◆ Exercise data ◆
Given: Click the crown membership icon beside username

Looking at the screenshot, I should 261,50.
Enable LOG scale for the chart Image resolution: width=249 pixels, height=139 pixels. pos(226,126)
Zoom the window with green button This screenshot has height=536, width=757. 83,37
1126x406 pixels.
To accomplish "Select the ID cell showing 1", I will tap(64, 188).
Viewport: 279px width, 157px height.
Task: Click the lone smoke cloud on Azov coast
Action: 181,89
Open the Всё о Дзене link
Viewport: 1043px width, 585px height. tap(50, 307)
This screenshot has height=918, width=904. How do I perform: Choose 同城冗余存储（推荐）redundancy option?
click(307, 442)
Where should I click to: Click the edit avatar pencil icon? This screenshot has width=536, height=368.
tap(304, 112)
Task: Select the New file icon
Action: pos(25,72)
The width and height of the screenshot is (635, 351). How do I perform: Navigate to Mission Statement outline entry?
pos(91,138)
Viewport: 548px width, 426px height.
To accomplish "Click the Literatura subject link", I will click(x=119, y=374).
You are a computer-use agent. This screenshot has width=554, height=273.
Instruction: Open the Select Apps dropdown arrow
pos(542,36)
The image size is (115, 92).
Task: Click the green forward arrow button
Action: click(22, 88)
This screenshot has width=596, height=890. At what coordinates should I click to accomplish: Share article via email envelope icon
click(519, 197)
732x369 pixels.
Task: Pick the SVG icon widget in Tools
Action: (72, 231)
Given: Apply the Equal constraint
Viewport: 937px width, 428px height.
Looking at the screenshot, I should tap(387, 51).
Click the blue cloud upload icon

◆ About this exercise ◆
Take the lines above from the one containing "Zoom the window" down to the one containing "You are a computer-use", and transcribe them exactly, both ends included.

◆ Result for this exercise ◆
Zoom the window with green button This screenshot has height=536, width=757. 83,37
1126x406 pixels.
To accomplish "Select the ID cell showing 1", I will tap(64, 188).
Viewport: 279px width, 157px height.
Task: Click the lone smoke cloud on Azov coast
Action: 181,89
Open the Всё о Дзене link
Viewport: 1043px width, 585px height. tap(50, 307)
This screenshot has height=918, width=904. How do I perform: Choose 同城冗余存储（推荐）redundancy option?
click(307, 442)
Where should I click to: Click the edit avatar pencil icon? This screenshot has width=536, height=368.
tap(304, 112)
Task: Select the New file icon
Action: pos(25,72)
The width and height of the screenshot is (635, 351). How do I perform: Navigate to Mission Statement outline entry?
pos(91,138)
Viewport: 548px width, 426px height.
To accomplish "Click the Literatura subject link", I will click(x=119, y=374).
You are a computer-use agent. This screenshot has width=554, height=273.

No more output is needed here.